WHAT THE TASK ASKS: Repeat the listing below in full, keeping every character as it is.

RECORDS PROVIDED:
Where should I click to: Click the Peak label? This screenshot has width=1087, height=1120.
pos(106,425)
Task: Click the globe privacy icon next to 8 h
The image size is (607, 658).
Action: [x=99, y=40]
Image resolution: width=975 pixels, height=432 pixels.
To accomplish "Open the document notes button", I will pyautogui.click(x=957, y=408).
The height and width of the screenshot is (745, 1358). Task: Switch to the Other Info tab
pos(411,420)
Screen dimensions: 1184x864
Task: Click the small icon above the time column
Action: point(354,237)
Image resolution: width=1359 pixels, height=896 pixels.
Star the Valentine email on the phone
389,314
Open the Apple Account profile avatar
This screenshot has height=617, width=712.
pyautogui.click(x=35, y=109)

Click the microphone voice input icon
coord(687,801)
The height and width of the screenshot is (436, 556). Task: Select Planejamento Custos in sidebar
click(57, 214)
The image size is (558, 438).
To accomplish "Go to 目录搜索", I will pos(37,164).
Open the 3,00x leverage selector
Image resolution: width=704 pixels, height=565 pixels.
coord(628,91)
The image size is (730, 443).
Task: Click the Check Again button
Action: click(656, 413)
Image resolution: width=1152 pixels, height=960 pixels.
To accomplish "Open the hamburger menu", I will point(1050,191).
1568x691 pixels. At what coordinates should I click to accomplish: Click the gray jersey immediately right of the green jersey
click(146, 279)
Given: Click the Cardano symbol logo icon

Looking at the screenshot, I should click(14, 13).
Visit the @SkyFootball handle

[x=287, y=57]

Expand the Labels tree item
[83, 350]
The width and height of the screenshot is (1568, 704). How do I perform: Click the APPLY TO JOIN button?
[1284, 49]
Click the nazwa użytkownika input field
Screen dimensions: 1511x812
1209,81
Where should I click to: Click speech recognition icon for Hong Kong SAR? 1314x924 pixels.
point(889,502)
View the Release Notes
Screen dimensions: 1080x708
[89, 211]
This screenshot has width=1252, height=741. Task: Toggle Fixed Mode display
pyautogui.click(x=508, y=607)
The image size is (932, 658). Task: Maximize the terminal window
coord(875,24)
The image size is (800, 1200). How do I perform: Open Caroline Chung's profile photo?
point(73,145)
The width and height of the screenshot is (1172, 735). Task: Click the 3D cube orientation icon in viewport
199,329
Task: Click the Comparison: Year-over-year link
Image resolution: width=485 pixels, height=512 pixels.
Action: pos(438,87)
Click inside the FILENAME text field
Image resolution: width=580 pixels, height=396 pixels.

RESULT OF THE EXERCISE:
Where should I click to: Click the Peak label? This screenshot has width=1087, height=1120.
pos(106,425)
Task: Click the globe privacy icon next to 8 h
The image size is (607, 658).
Action: [x=99, y=40]
Image resolution: width=975 pixels, height=432 pixels.
To accomplish "Open the document notes button", I will pyautogui.click(x=957, y=408).
The height and width of the screenshot is (745, 1358). Task: Switch to the Other Info tab
pos(411,420)
Screen dimensions: 1184x864
Task: Click the small icon above the time column
Action: point(354,237)
Image resolution: width=1359 pixels, height=896 pixels.
Star the Valentine email on the phone
389,314
Open the Apple Account profile avatar
This screenshot has height=617, width=712.
pyautogui.click(x=35, y=109)

Click the microphone voice input icon
coord(687,801)
The height and width of the screenshot is (436, 556). Task: Select Planejamento Custos in sidebar
click(57, 214)
The image size is (558, 438).
To accomplish "Go to 目录搜索", I will pos(37,164).
Open the 3,00x leverage selector
Image resolution: width=704 pixels, height=565 pixels.
coord(628,91)
The image size is (730, 443).
Task: Click the Check Again button
Action: click(656, 413)
Image resolution: width=1152 pixels, height=960 pixels.
To accomplish "Open the hamburger menu", I will point(1050,191).
1568x691 pixels. At what coordinates should I click to accomplish: Click the gray jersey immediately right of the green jersey
click(146, 279)
Given: Click the Cardano symbol logo icon

Looking at the screenshot, I should click(14, 13).
Visit the @SkyFootball handle

[x=287, y=57]

Expand the Labels tree item
[83, 350]
The width and height of the screenshot is (1568, 704). How do I perform: Click the APPLY TO JOIN button?
[1284, 49]
Click the nazwa użytkownika input field
Screen dimensions: 1511x812
1209,81
Where should I click to: Click speech recognition icon for Hong Kong SAR? 1314x924 pixels.
point(889,502)
View the Release Notes
Screen dimensions: 1080x708
[89, 211]
This screenshot has width=1252, height=741. Task: Toggle Fixed Mode display
pyautogui.click(x=508, y=607)
The image size is (932, 658). Task: Maximize the terminal window
coord(875,24)
The image size is (800, 1200). How do I perform: Open Caroline Chung's profile photo?
point(73,145)
The width and height of the screenshot is (1172, 735). Task: Click the 3D cube orientation icon in viewport
199,329
Task: Click the Comparison: Year-over-year link
Image resolution: width=485 pixels, height=512 pixels.
Action: pos(438,87)
Click inside the FILENAME text field
Image resolution: width=580 pixels, height=396 pixels.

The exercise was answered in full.